Records from a dataset:
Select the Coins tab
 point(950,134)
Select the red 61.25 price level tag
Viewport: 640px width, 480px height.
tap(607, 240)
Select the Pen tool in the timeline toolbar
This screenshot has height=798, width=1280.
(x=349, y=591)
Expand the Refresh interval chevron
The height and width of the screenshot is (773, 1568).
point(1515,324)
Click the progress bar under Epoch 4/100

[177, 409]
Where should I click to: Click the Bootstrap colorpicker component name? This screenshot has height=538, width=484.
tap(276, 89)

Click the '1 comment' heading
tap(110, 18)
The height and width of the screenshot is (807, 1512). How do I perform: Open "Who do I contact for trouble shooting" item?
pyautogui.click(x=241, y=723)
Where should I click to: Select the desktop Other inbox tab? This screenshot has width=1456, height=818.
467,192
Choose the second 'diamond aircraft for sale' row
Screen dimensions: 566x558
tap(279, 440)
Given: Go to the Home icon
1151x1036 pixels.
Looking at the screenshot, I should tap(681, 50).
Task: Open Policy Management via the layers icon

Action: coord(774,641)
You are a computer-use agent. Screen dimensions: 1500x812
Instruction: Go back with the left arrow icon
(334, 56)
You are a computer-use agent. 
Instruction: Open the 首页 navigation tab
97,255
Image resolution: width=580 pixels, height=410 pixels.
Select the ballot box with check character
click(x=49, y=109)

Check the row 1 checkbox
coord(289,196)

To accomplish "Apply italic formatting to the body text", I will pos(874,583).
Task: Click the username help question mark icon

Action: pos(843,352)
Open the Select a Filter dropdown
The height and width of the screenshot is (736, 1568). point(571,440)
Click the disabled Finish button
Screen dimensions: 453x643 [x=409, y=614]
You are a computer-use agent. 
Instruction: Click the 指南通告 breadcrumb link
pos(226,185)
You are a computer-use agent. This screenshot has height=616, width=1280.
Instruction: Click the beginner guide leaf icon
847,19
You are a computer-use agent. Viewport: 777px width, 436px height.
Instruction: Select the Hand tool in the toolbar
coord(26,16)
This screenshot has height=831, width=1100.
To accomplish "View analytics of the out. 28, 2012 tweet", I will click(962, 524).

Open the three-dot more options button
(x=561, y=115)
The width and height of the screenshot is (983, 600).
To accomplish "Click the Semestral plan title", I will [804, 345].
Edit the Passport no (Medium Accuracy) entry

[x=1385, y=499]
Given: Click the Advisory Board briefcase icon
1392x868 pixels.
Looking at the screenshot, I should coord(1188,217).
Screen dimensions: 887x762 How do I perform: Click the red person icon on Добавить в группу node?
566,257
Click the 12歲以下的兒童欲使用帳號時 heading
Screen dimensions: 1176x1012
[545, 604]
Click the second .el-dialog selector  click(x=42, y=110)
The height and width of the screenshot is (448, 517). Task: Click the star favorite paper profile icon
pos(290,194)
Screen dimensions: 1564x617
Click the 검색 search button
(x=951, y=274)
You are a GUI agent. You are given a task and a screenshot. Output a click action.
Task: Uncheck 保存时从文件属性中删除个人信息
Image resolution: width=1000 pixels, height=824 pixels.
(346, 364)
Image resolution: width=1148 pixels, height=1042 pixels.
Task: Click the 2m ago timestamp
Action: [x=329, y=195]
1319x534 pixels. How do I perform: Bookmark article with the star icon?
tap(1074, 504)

— WORK ITEM —
Reproduce the records exactly, keeping every line.

— SOLVED PROBLEM —
Select the Coins tab
 point(950,134)
Select the red 61.25 price level tag
Viewport: 640px width, 480px height.
tap(607, 240)
Select the Pen tool in the timeline toolbar
This screenshot has height=798, width=1280.
(x=349, y=591)
Expand the Refresh interval chevron
The height and width of the screenshot is (773, 1568).
point(1515,324)
Click the progress bar under Epoch 4/100

[177, 409]
Where should I click to: Click the Bootstrap colorpicker component name? This screenshot has height=538, width=484.
tap(276, 89)

Click the '1 comment' heading
tap(110, 18)
The height and width of the screenshot is (807, 1512). How do I perform: Open "Who do I contact for trouble shooting" item?
pyautogui.click(x=241, y=723)
Where should I click to: Select the desktop Other inbox tab? This screenshot has width=1456, height=818.
467,192
Choose the second 'diamond aircraft for sale' row
Screen dimensions: 566x558
tap(279, 440)
Given: Go to the Home icon
1151x1036 pixels.
Looking at the screenshot, I should tap(681, 50).
Task: Open Policy Management via the layers icon

Action: coord(774,641)
You are a computer-use agent. Screen dimensions: 1500x812
Instruction: Go back with the left arrow icon
(334, 56)
You are a computer-use agent. 
Instruction: Open the 首页 navigation tab
97,255
Image resolution: width=580 pixels, height=410 pixels.
Select the ballot box with check character
click(x=49, y=109)

Check the row 1 checkbox
coord(289,196)

To accomplish "Apply italic formatting to the body text", I will pos(874,583).
Task: Click the username help question mark icon

Action: pos(843,352)
Open the Select a Filter dropdown
The height and width of the screenshot is (736, 1568). point(571,440)
Click the disabled Finish button
Screen dimensions: 453x643 [x=409, y=614]
You are a computer-use agent. 
Instruction: Click the 指南通告 breadcrumb link
pos(226,185)
You are a computer-use agent. This screenshot has height=616, width=1280.
Instruction: Click the beginner guide leaf icon
847,19
You are a computer-use agent. Viewport: 777px width, 436px height.
Instruction: Select the Hand tool in the toolbar
coord(26,16)
This screenshot has height=831, width=1100.
To accomplish "View analytics of the out. 28, 2012 tweet", I will click(962, 524).

Open the three-dot more options button
(x=561, y=115)
The width and height of the screenshot is (983, 600).
To accomplish "Click the Semestral plan title", I will [804, 345].
Edit the Passport no (Medium Accuracy) entry

[x=1385, y=499]
Given: Click the Advisory Board briefcase icon
1392x868 pixels.
Looking at the screenshot, I should coord(1188,217).
Screen dimensions: 887x762 How do I perform: Click the red person icon on Добавить в группу node?
566,257
Click the 12歲以下的兒童欲使用帳號時 heading
Screen dimensions: 1176x1012
[545, 604]
Click the second .el-dialog selector  click(x=42, y=110)
The height and width of the screenshot is (448, 517). Task: Click the star favorite paper profile icon
pos(290,194)
Screen dimensions: 1564x617
Click the 검색 search button
(x=951, y=274)
You are a GUI agent. You are given a task and a screenshot. Output a click action.
Task: Uncheck 保存时从文件属性中删除个人信息
Image resolution: width=1000 pixels, height=824 pixels.
(346, 364)
Image resolution: width=1148 pixels, height=1042 pixels.
Task: Click the 2m ago timestamp
Action: [x=329, y=195]
1319x534 pixels. How do I perform: Bookmark article with the star icon?
tap(1074, 504)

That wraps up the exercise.